小狗脑袋搭在少年逐渐宽阔的肩上,耳朵摇摇晃晃地弹来弹去,它微眯着眼睛看着后方还在崩溃的哈士奇主人,颇为自在地朝着哈士奇叫了一声,像是炫耀,也像是和哈士奇道别,最后散在晚风里。
路灯和月光将他们的影子拖得很长,错落的树影混着零碎的车鸣声沙沙作响,伴着他们一路到家。
回家后,关山越来不及歇息,就要忙着洗干净大白脏兮兮的爪子、沾满杂草的尾巴和啃了一嘴泥的嘴筒子。
等大白焕然一新后,关山越才有空躺在沙发上喘口气。
与之对照的是大白此刻已然神采奕奕,还有力气叼着玩具玩,一点儿都看不出来方才那副精疲力竭的样子。
关山越气笑了,这小子,还挺狡猾。
罢了。
至少不笨,不会跟别人回家。
花了半个小时抱着小狗回家,耗尽了关山越最后一点力气,困得昏天黑地,压根来不及上床睡觉,就闭上了眼。
此时,大白正含着一只棉布小老虎走近沙发,想找关山越玩。
谁晓得,走近后就发现关山越闭上了眼睛,大白嘴角的笑渐收,它有些不舍地吐出了沾满口水的小老虎,歪了歪脑袋,一脸严肃地盯着关山越看。

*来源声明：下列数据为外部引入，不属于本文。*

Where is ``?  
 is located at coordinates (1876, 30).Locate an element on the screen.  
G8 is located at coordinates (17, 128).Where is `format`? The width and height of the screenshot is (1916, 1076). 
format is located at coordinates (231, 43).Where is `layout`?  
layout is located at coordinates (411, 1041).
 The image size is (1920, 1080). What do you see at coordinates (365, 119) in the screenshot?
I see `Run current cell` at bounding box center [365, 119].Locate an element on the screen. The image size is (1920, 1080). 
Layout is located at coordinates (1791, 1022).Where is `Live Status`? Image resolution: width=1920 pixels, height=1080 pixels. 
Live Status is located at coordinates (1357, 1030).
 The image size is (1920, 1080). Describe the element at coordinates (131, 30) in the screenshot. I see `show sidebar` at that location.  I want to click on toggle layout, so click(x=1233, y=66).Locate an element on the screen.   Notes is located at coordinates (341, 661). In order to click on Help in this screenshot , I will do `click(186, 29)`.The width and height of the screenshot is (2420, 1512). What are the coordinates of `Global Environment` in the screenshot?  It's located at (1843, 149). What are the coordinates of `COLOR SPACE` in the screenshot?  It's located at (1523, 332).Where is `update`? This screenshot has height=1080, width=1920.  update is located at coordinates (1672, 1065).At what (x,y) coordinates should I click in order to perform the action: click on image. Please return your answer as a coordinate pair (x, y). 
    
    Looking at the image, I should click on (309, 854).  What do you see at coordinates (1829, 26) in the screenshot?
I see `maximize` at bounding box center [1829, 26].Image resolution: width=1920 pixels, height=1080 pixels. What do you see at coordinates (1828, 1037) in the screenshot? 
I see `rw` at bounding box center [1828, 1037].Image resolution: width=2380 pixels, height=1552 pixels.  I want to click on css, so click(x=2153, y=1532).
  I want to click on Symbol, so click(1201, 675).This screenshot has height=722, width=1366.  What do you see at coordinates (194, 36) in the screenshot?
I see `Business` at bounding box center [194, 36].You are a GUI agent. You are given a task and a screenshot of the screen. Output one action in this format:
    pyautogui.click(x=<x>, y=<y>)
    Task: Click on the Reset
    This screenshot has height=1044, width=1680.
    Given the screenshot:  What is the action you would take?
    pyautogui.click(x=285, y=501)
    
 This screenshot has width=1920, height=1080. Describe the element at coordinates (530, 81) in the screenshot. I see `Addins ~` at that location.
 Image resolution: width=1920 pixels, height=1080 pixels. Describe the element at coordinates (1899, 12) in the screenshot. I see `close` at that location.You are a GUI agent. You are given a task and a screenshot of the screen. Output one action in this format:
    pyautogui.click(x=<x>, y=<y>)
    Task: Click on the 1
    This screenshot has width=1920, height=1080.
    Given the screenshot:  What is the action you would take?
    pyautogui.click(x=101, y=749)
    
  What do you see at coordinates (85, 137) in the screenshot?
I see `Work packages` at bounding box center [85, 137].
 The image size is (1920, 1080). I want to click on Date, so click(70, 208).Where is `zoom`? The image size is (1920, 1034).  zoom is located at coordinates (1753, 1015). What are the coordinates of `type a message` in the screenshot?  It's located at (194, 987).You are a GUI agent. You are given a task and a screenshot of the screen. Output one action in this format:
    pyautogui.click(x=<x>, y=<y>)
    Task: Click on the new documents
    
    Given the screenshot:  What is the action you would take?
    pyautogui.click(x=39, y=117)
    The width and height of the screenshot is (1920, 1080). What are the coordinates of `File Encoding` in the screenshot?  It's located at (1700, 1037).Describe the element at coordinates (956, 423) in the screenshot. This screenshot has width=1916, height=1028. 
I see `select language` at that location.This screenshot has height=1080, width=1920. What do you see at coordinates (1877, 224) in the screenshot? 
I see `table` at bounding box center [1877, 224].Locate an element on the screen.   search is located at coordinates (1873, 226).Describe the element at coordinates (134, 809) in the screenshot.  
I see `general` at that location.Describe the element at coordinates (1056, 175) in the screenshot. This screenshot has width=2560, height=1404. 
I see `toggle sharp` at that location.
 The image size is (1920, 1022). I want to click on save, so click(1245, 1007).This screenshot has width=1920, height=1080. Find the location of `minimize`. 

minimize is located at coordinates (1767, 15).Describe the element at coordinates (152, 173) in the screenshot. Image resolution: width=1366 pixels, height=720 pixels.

疑色渐渐在它豆大的眼里凝聚:怎么回事哦?哥哥怎么不动了?
大白皱起眉头,伸长脖子往前仔细地嗅了嗅。
还好,还活着。
哎,坏蛋!他怎么能吓耶耶!
耶耶生气了嗷!后果很严重的汪!
大白抿起嘴筒子,仰起头委屈地嚎了一声,两只眼睛却都在悄悄瞟着关山越,等着关山越来哄它。
可惜关山越累极,毫无反应。
大白更气了,跺了跺脚,也没得到回应。
它板着一张小狗脸,足足围着沙发转悠了好几圈,也不见关山越动弹。
十分钟后,大白那不断摇摆的尾巴渐渐耷拉下来,后腿一泄力,就像一坨融化了的毛团子倒在沙发边上。
小脑袋靠在了软软的沙发边沿,眼皮渐重。
许是睡得不踏实,没一会大白又睁开了眼睛,懒洋洋地动着毛茸茸的身子想去找个舒服的位置,最后满意地在关山越胸口处躺下。
小狗肥嘟嘟的脸颊正贴着关山越平稳起伏的胸口,耳边传来人类的心跳声。
“砰砰砰”一下又一下,富有节奏感。
汪,安安活得很健康嗷。
大白想,别总是让耶耶操心呀~
耶耶砸吧砸吧两下嘴巴,张着嘴就睡着了,长长的舌头吐在外面,舌苔很健康。